> _Source excerpt_

####################

Simón Radowitzky (10 September or 10 November 1891 – 29 February 1956) was a militant Argentine worker and anarchist. He was one of the best-known prisoners of the penal colony in Ushuaia, Tierra del Fuego, where he was held for the assassination of Ramón Lorenzo Falcón, a head of police responsible for the brutal repression of Red Week in 1909 in Buenos Aires.

Radowitzky was pardoned after 21 years, he left Argentina and fought with the Republicans during the Spanish Civil War. He died in Mexico where he worked in a factory making toys. The story of his life is described in the travel book In Patagonia by the English author Bruce Chatwin.

Early years 
He immigrated to Argentina in March 1908; he settled in the city of Campana, Buenos Aires where he worked as a mechanical worker in the workshops of the Central Argentine Railway. There, he maintained close contacts with the growing local anarchist community, reading La Protesta, the newspaper of the Federación Obrera Regional Argentina; through the Federation he came into contact with a group of intellectual anarchists of Russian origin, including Pablo Karaschin — author of an attack on the occasion of the funeral of Carlos de Borbón — José Buwitz, Iván Mijin, Andrés Ragapeloff, Máximo Sagarín, and Moisés Scutz. After living in Campana, he moved to the city of Buenos Aires where he lived with some of these while serving as a blacksmith and mechanic.

####################

> _Task A_
Can you sum up the passage on Simón Radowitzky in two sentences?

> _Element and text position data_

####################

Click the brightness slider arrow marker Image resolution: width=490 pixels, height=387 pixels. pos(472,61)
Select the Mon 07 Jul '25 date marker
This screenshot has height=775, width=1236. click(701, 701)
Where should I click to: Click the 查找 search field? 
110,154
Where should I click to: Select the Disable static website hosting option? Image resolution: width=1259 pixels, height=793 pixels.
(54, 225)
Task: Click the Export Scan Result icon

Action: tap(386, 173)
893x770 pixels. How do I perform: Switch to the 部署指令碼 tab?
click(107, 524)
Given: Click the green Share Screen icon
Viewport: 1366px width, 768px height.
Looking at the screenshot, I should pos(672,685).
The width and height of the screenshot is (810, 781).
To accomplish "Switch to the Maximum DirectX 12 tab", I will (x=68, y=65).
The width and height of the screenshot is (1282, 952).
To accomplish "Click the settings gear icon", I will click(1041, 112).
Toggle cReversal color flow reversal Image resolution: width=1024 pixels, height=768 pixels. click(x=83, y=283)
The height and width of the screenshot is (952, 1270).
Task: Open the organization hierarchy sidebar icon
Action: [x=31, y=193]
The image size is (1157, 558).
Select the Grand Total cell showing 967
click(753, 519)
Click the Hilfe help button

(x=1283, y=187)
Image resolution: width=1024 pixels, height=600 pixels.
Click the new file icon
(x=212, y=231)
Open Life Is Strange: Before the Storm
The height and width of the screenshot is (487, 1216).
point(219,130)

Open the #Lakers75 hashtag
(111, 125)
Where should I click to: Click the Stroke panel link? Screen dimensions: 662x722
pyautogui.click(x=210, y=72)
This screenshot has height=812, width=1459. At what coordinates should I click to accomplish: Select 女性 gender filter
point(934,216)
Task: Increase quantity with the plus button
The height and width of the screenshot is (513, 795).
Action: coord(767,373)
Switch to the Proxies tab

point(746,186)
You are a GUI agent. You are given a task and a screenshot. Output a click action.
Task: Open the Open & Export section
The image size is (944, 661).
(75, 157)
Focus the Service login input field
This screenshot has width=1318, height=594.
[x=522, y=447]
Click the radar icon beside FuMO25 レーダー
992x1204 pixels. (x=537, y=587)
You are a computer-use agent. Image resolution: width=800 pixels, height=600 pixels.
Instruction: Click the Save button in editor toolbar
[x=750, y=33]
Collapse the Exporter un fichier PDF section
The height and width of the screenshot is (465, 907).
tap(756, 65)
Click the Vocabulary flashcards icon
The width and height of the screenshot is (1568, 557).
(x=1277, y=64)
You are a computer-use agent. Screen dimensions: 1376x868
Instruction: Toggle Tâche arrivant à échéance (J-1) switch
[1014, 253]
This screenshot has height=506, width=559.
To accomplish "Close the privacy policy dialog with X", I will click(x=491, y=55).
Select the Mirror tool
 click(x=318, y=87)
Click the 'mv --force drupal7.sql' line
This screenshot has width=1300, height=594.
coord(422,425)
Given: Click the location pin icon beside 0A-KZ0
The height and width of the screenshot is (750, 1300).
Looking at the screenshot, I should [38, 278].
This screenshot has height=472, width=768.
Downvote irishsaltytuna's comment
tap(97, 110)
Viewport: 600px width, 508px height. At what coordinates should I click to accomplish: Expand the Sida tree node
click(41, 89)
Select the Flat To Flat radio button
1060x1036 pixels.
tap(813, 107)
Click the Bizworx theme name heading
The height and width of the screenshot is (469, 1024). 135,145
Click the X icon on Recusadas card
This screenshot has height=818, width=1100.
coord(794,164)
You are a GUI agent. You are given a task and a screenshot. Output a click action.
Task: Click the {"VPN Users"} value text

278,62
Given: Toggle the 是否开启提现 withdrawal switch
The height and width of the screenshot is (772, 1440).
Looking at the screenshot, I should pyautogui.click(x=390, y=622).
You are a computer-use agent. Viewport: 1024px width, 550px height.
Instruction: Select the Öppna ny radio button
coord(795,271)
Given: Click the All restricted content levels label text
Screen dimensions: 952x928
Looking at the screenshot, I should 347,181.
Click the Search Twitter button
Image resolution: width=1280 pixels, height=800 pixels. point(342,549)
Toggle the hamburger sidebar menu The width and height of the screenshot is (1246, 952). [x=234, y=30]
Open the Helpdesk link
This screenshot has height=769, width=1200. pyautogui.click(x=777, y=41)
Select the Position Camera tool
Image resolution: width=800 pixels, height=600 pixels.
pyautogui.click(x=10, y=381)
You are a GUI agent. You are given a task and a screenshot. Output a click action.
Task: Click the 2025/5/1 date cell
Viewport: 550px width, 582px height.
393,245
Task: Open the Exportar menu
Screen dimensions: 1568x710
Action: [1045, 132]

####################

> _Task B_
Output the records as a numbered list, starting at the first line of the records and ending at the line containing "Action: tap(386, 173)", with both of those lines included and blank lines left out.

> _Complete response A_
Simón Radowitzky was a militant Argentine worker and anarchist held in the penal colony in Ushuaia for assassinating Ramón Lorenzo Falcón, the head of police responsible for the brutal repression of Red Week in 1909 in Buenos Aires. After being pardoned after 21 years, he left Argentina, fought with the Republicans during the Spanish Civil War, and died in Mexico, where he worked in a factory making toys.

> _Complete response B_
1. Click the brightness slider arrow marker Image resolution: width=490 pixels, height=387 pixels. pos(472,61)
2. Select the Mon 07 Jul '25 date marker
3. This screenshot has height=775, width=1236. click(701, 701)
4. Where should I click to: Click the 查找 search field? 
5. 110,154
6. Where should I click to: Select the Disable static website hosting option? Image resolution: width=1259 pixels, height=793 pixels.
7. (54, 225)
8. Task: Click the Export Scan Result icon
9. Action: tap(386, 173)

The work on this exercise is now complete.